Sconclusionato, con una scrittura inaccettabile e ideologicamente maldestro: il terzo capitolo della saga chiude nel peggiore dei modi una trilogia che meritava di più

Attacco al potere 3 è una versione priva di freni inibitori degli altri due film della saga, totalmente a briglia sciolta e senza nessun ritegno nel manifestare la propria adesione a un universo machista da sempliciotti: lo si capisce dai dialoghi. Fin dall’inizio le scelte e la brutale schiettezza degli scambi rivelano quasi un’insofferenza per le più basilari regole di approfondimento e sofisticazione di scrittura, quelle che di regola raffinano, smussano e ripuliscono le sceneggiature.

Attacco al potere 3 è la storia di un uomo migliore degli altri contro il quale si rivolta tutto il paese, dall’Fbi in giù, perché qualcuno l’ha incastrato. Una piccola macchia e diventa un reietto, in fuga dalla polizia per cercare di ripulire il proprio nome e continuare ancora a proteggere il presidente ora più in pericolo che mai a causa della sua assenza. Una specie di piccola storia di spionaggio scritta per somigliare a quelle adulte, ma senza nessuna conoscenza – né voglia di farsene una.

L’abbiamo letto nella cartella criptata trovata nel dark web” viene detto a Mike Banning, il protagonista, con questa genericità, usando questi termini da titolone di quotidiano senza bisogno di sapere cosa siano o come vadano usati, per fargli capire che è fregato. “Sono entrati in tutte e tre le schede madri” è la maniera in cui veniamo avvertiti che è in corso un attacco hacker. Tutto è approssimativo in questo film, tutto tranne quel che serve a definire l’uomo protagonista e il mondo in cui è immerso. “Dai no! Puzzi di polvere da sparo” gli dice nelle prime scene la moglie quando lui tenta un approccio a letto, per sentirsi rispondere: “Lo so che ti piace”. Da incorniciare.
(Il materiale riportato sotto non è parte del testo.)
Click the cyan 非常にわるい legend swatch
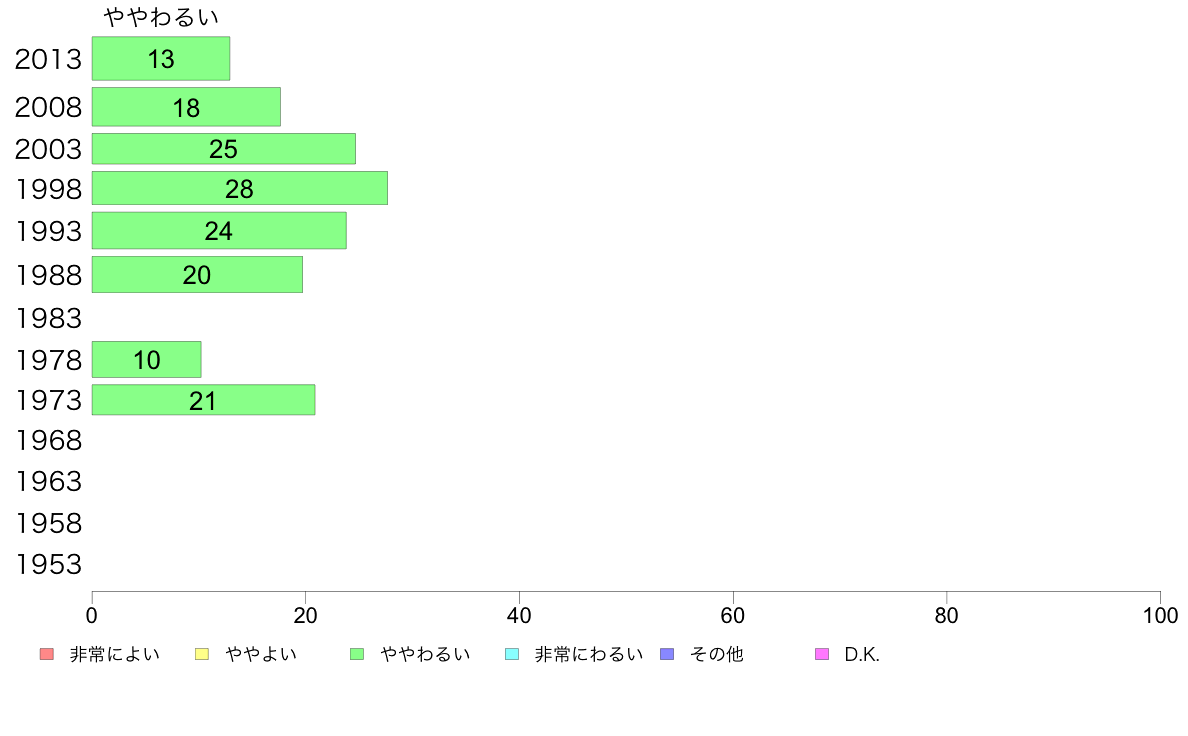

Questa fantasia quindicenne è poi costellata di riferimenti per nulla vaghi a posizioni politiche incredibilmente precise. Mike Banning è stato incastrato e una delle piste che vengono fatte credere all’Fbi prevede che a manovrarlo e a dargli ordini siano i russi, quindi che sia una loro pedina come nell’età dell’oro della guerra fredda al cinema. Per essere ancora nauseantemente più chiaro, il film farà anche dire ai suoi personaggi “…come quando hanno manipolato le elezioni”. Forse la posizione anti-Russia di questo film è la più netta e chiara vista negli ultimi 20 anni al cinema.

Un finale in crescendo d’esagerazione, ambizione e insensatezza chiarirà poi che Attacco al potere 3 ha intenzione di giustificare tutto quello che nel film ha fatto fare ai personaggi (distruzione, violenza e truffa) nel nome dell’essere leoni e avere ancora bisogno di una guerra. Pura celebrazione dell’entrare in azione e prendere parte a qualcosa – qualsiasi cosa – per il piacere che dà. Ovviamente è il cattivo a recitare questa apologia, ma la mancanza di obiezioni dall’altra parte unita alla reticenza ad andare in pensione del protagonista suonano come un tacito assenso.

Non che tutto questo sia una novità nel cinema d’azione, ma la maniera in cui non sono supportati da una vera struttura muscolare, capace di trasformare il film in una grande corsa in cui la forza dei personaggi regge tutto, dà pochissimo fiato ad Attacco al potere 3. Lo si capisce bene quando fa la sua comparsa, a un certo punto, un Nick Nolte barbutissimo nei panni del padre del protagonista, e porta un alito di personalità e forza al film. Nonostante la sua sia la figura più trita (un veterano rimbambito dalla guerra, autoesiliatosi nei boschi), riesce comunque a infondere nelle poche scene cui partecipa tutta un’altra credibilità d’azione.

Se infatti i precedenti capitoli della saga – al netto di una certa semplificazione di ogni conflitto – potevano vantare una capacità di usare l’azione per creare tensione, in questo caso anche quella componente è appiattita sugli standard minimi di urla, spari, tuffi e pugni del cinema americano.